**Data listing**
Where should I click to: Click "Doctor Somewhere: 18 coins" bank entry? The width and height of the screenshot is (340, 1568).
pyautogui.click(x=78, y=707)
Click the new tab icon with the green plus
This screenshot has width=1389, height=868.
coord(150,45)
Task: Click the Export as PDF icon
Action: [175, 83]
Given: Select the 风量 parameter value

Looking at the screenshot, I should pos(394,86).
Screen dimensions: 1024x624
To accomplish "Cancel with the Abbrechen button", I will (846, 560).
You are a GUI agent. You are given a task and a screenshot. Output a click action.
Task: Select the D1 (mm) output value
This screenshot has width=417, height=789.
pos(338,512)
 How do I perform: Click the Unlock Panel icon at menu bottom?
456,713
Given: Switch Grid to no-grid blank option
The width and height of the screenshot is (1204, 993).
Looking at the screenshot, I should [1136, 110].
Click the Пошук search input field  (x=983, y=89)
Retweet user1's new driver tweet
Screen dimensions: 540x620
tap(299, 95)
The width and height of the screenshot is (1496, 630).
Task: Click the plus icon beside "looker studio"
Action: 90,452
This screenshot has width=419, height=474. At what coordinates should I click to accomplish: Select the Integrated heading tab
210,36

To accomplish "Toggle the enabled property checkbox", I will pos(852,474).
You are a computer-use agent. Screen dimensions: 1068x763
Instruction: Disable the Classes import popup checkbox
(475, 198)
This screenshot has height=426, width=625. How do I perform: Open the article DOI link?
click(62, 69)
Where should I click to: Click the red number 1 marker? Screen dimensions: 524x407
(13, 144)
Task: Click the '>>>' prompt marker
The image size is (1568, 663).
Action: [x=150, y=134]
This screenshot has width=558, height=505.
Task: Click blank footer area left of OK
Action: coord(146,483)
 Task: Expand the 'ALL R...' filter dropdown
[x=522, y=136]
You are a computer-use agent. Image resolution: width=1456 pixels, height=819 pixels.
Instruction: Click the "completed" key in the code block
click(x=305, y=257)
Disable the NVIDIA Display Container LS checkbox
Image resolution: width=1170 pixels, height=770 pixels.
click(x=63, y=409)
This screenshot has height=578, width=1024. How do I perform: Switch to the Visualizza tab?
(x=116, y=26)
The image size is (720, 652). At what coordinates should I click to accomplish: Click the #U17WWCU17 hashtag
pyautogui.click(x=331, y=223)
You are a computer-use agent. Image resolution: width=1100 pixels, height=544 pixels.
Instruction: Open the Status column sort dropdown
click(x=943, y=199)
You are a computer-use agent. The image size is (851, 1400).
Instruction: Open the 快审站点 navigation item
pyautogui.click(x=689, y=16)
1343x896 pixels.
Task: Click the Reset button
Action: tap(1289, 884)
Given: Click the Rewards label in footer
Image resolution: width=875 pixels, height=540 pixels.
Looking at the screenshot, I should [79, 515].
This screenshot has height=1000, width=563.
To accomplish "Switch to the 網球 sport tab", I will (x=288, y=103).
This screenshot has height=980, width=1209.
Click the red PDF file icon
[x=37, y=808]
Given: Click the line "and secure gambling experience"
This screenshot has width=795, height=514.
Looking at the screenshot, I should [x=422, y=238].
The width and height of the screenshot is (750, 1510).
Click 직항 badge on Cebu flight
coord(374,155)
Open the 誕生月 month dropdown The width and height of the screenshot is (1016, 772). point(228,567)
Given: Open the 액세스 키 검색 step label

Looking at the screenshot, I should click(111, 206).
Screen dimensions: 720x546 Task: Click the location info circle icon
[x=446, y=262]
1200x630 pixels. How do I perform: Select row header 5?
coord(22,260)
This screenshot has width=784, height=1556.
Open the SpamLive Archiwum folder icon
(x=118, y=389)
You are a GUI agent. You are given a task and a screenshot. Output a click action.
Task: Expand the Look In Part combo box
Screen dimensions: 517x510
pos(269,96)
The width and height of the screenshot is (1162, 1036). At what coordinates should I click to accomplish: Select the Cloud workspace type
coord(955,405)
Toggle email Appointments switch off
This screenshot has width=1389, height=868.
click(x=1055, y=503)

**Problem**
Return the records word for word, from the line containing "The width and height of the screenshot is (1162, 1036)." through the last line of the records.

**Finished answer**
The width and height of the screenshot is (1162, 1036). At what coordinates should I click to accomplish: Select the Cloud workspace type
coord(955,405)
Toggle email Appointments switch off
This screenshot has width=1389, height=868.
click(x=1055, y=503)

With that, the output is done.